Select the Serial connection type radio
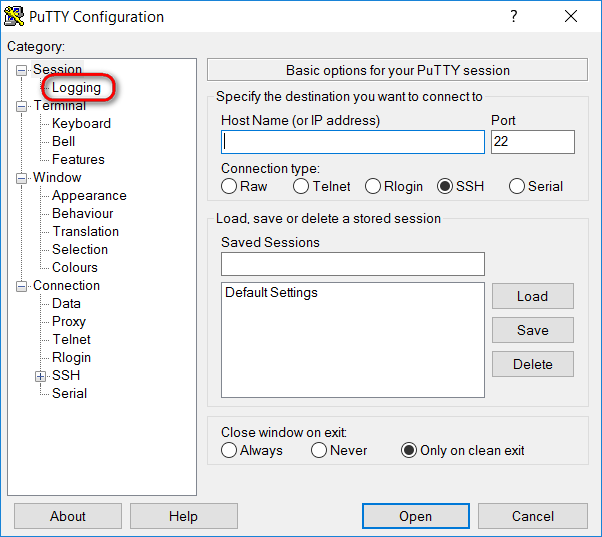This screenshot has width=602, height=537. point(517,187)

◆ ◆ ◆ ◆

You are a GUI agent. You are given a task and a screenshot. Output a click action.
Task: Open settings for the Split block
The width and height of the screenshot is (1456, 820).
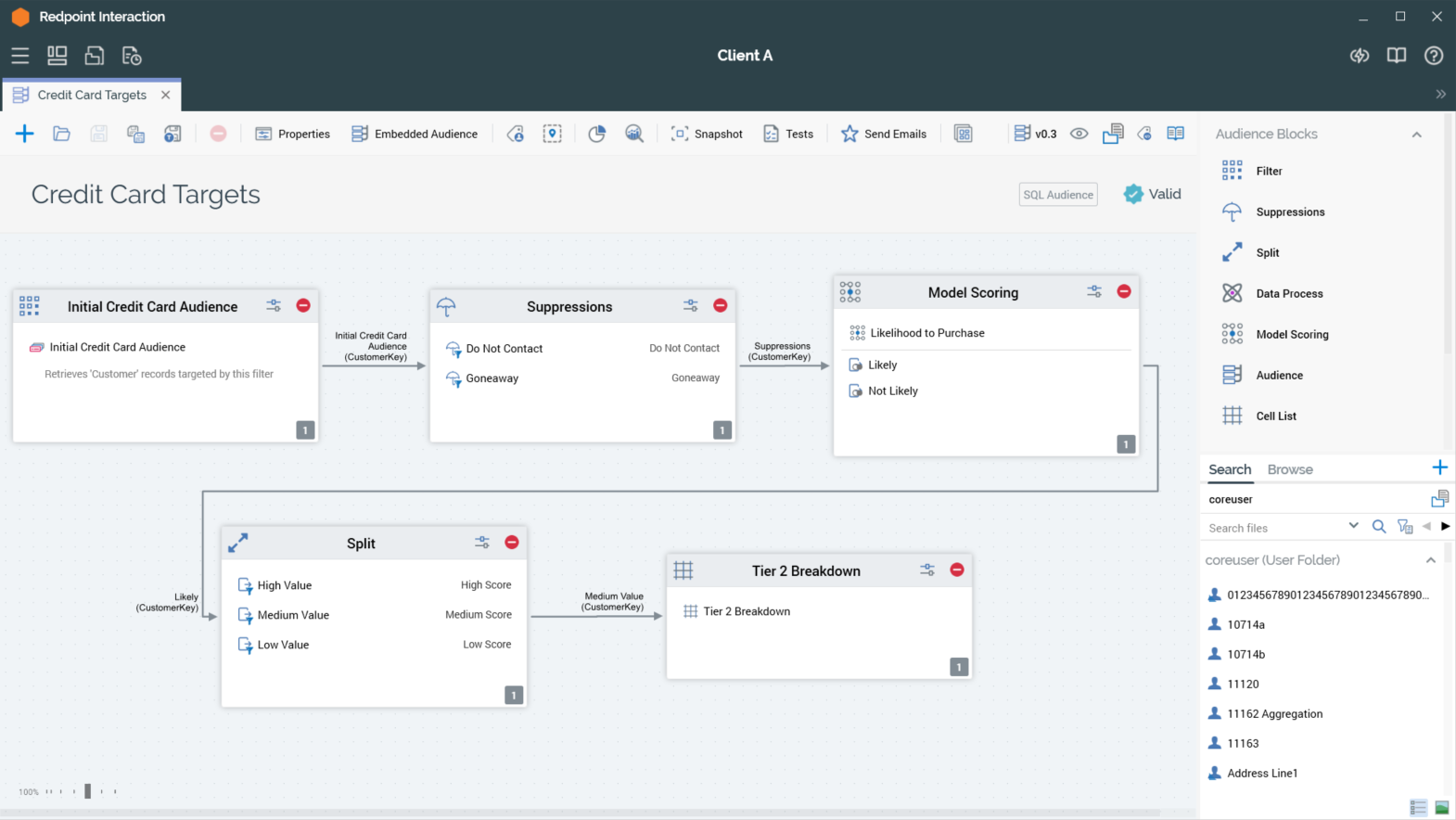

◆ ◆ ◆ ◆

### Textaufgabe:
Stelle die Zeilen des Materials von der Zeile mit „You are a GUI“ bis einschließlich der Zeile mit „The width and“ als JSON-Liste von Zeichenketten dar. Jede Zeile wird ein eigener Eintrag, Leerzeilen entfallen.

### Lösung der Aufgabe:
[
  "You are a GUI agent. You are given a task and a screenshot. Output a click action.",
  "Task: Open settings for the Split block",
  "The width and height of the screenshot is (1456, 820)."
]